El señor Greenwood se echó a reír.

– ¿Paraíso de los mares del Sur? No, el clima es más bien comparable al de Inglaterra -corrigió a su hijo-. Pero no es ningún secreto que en ultramar hay más hombres que mujeres. Exceptuando tal vez Australia, donde ha caído la escoria femenina de la sociedad: estafadoras, ladronas, prost…, bueno, chicas de costumbres ligeras. Pero si se trata de una emigración voluntaria, nuestras damas son menos amantes de la aventura que los señores. O bien van allí con sus esposos o no van. Un rasgo típico del carácter del sexo débil.

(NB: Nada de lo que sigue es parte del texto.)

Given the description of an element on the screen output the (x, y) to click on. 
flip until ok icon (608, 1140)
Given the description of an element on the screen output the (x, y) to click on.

– ¡Ahí está! -dio la razón la señora Greenwood a su marido, mientras Helen se mordía la lengua. No estaba en absoluto tan convencida de la superioridad masculina. Le bastaba mirar a William o pensar en la carrera eternamente prolongada de su propio hermano. Bien escondido en su habitación, Helen guardaba incluso un libro de la feminista Mary Wollstonecraft, pero no iba a mencionar nada al respecto: la señora Greenwood la habría despedido de inmediato-. Sin la protección de un hombre, va contra la naturaleza femenina aventurarse en un sucio barco de emigrantes, alojarse en un país extraño y probablemente desempeñar tareas que Dios ha encomendado a los varones. ¡Y enviar a mujeres cristianas a ultramar para que se casen allí raya sin duda en la trata de mujeres!